That dissonance is growing louder, its tone more varied. While some communities like Glen Cove and Freeport have arranged for hiring halls for the day laborers who line street corners, others have roundly rejected the idea.

Farmingdale has stepped up traffic enforcement to discourage contractors from picking up day laborers, and several village officials say they are planning to demolish apartments that they say are chock full of immigrants. They argue that the buildings are rife with code violations and not worth preserving.

The Town of Brookhaven has set up an informal task force to investigate code violations and complaints about homes crowded with day laborers.

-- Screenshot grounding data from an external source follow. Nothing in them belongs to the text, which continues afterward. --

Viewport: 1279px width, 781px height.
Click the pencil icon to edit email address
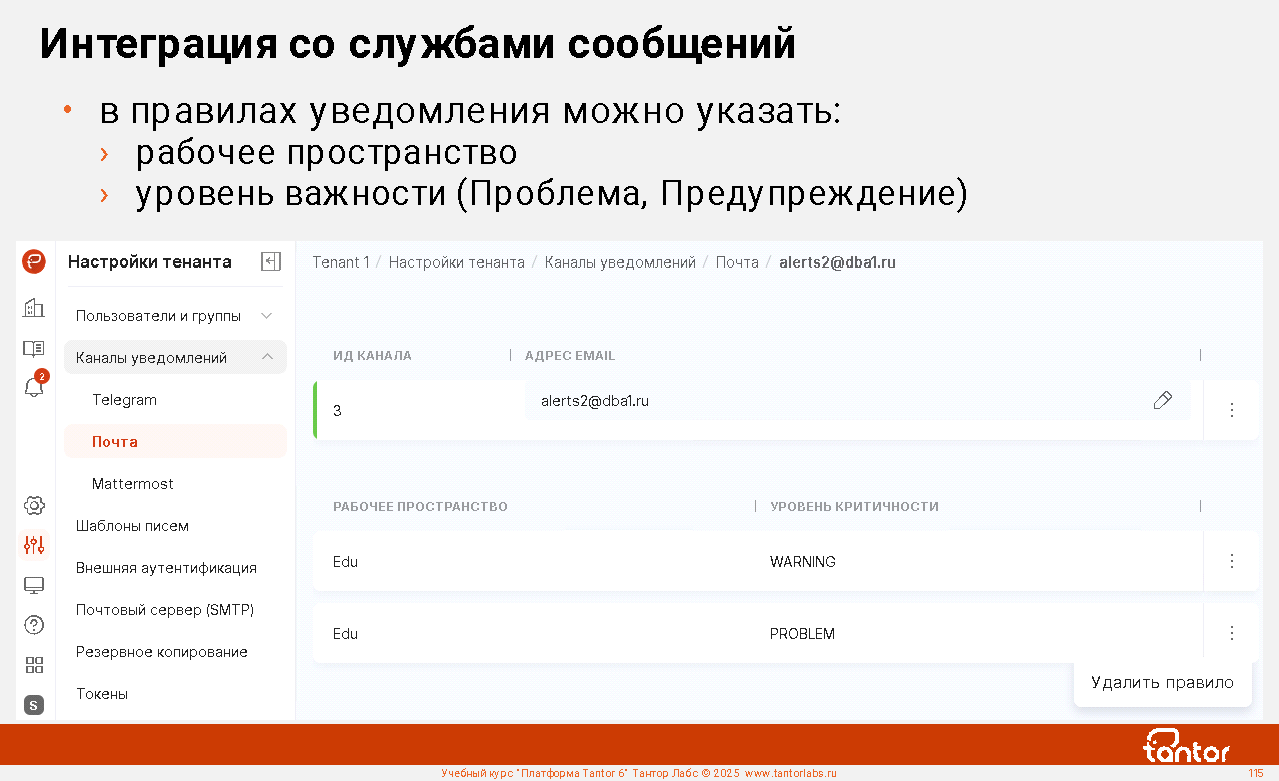click(1162, 401)
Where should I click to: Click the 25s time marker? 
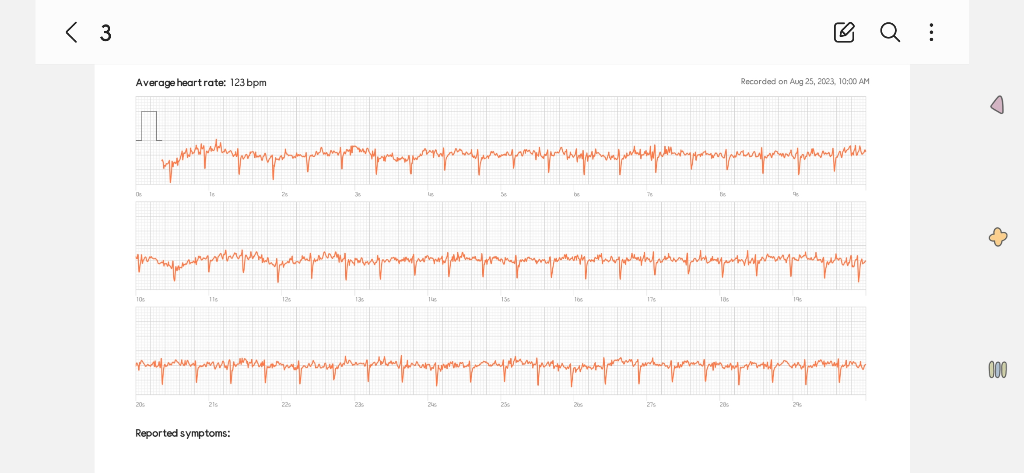point(505,405)
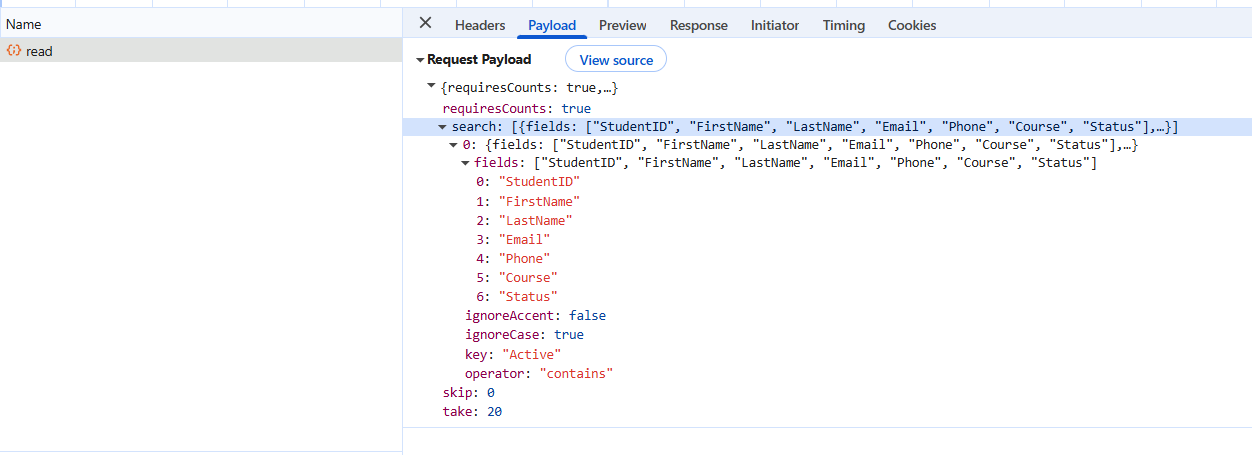Select the JSON icon beside read

click(x=14, y=50)
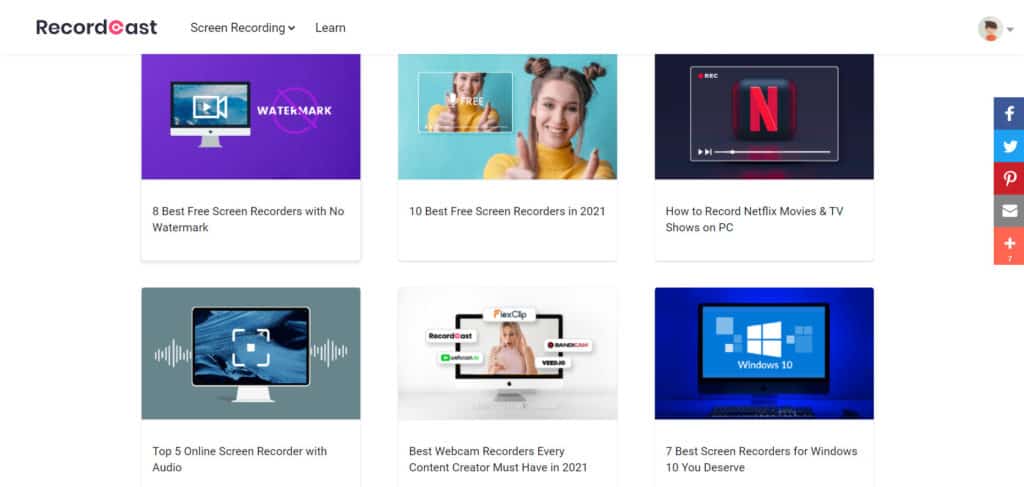The height and width of the screenshot is (487, 1024).
Task: Open the account menu dropdown arrow
Action: coord(1011,30)
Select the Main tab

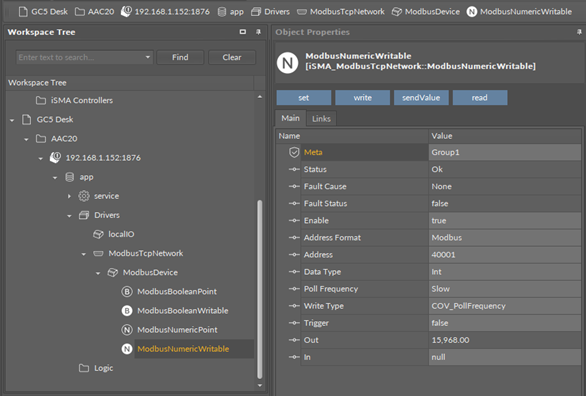pyautogui.click(x=290, y=118)
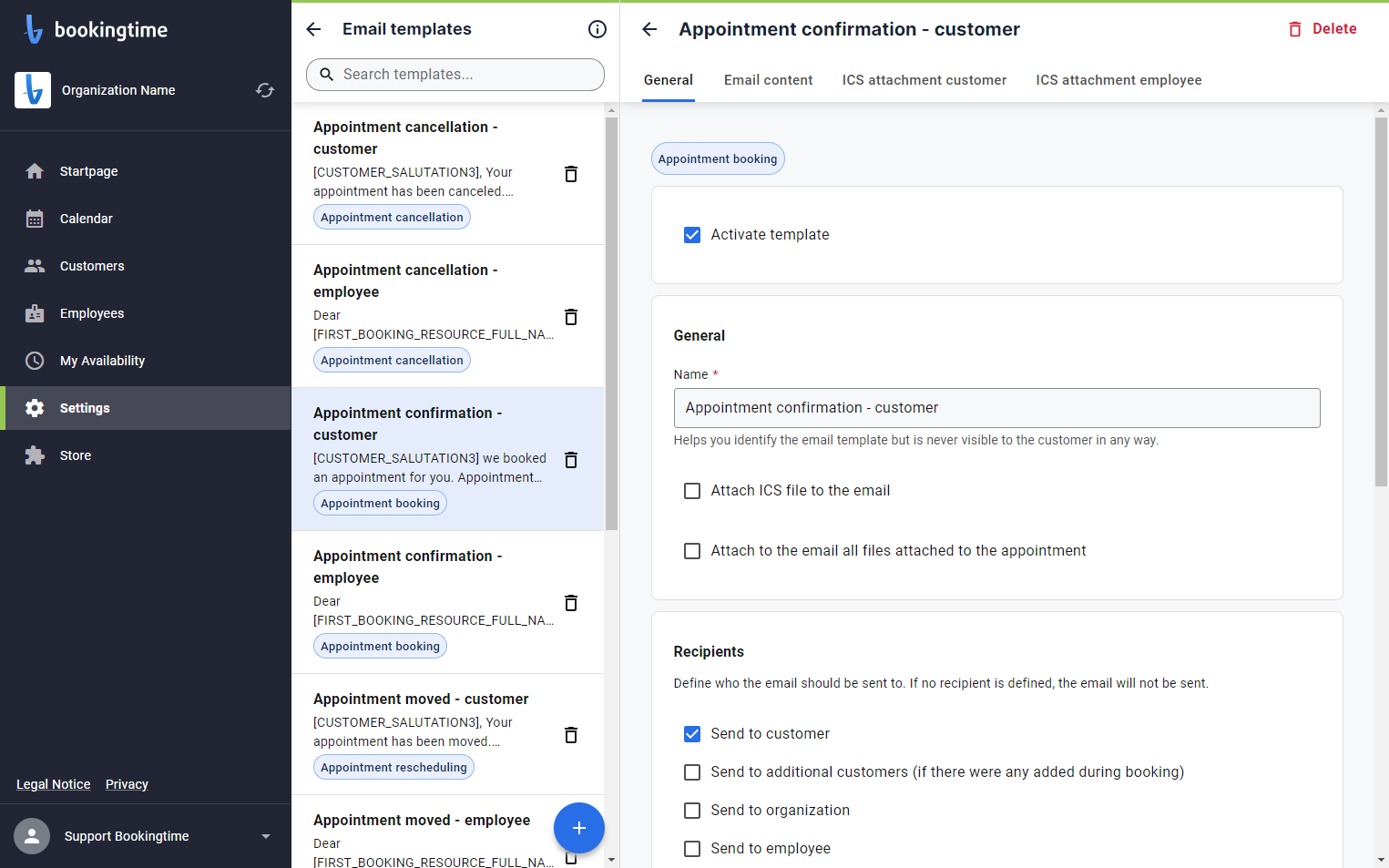
Task: Check the Send to organization option
Action: [692, 811]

A town councilwoman, Geraldine Esposito, said she was searching for ways to tighten the town's Neighborhood Preservation Act, further limiting the number of people in a home. "We're trying to solve a problem that's almost unsolvable for the town," she said. "Where are these men going to go? They should go back home to where their home is. There is no pot of gold here unless they can do it legally."

Campaigns for village and town offices have ramped up their rhetoric, promising to do everything possible to get day laborers off the streets.


Local officials say their actions and ideas are necessary, fair and colorblind. They said they are not singling out Hispanic immigrants, but are trying to break up the networks of overcrowded homes, unlicensed contractors and absentee landlords that exploit day laborers.

"It's been ignored, totally ignored," said Mr. Levy, a Democrat who was elected on a platform of fiscal austerity and better management of the county, on the eastern end of Long Island, and its roughly 1.5 million residents. "It's led to workers being exploited, houses being overcrowded and legitimate businesses going under. There's an undercurrent of frustration within the majority of Suffolk residents."

But laborers and advocacy groups say the new policies and aggressive rhetoric are coded attempts to drive Latino immigrants underground or off Long Island. They see parallels between policies denying black families homes in Levittown after World War II and a proposed law in Suffolk County asking federal officials to enforce immigration laws.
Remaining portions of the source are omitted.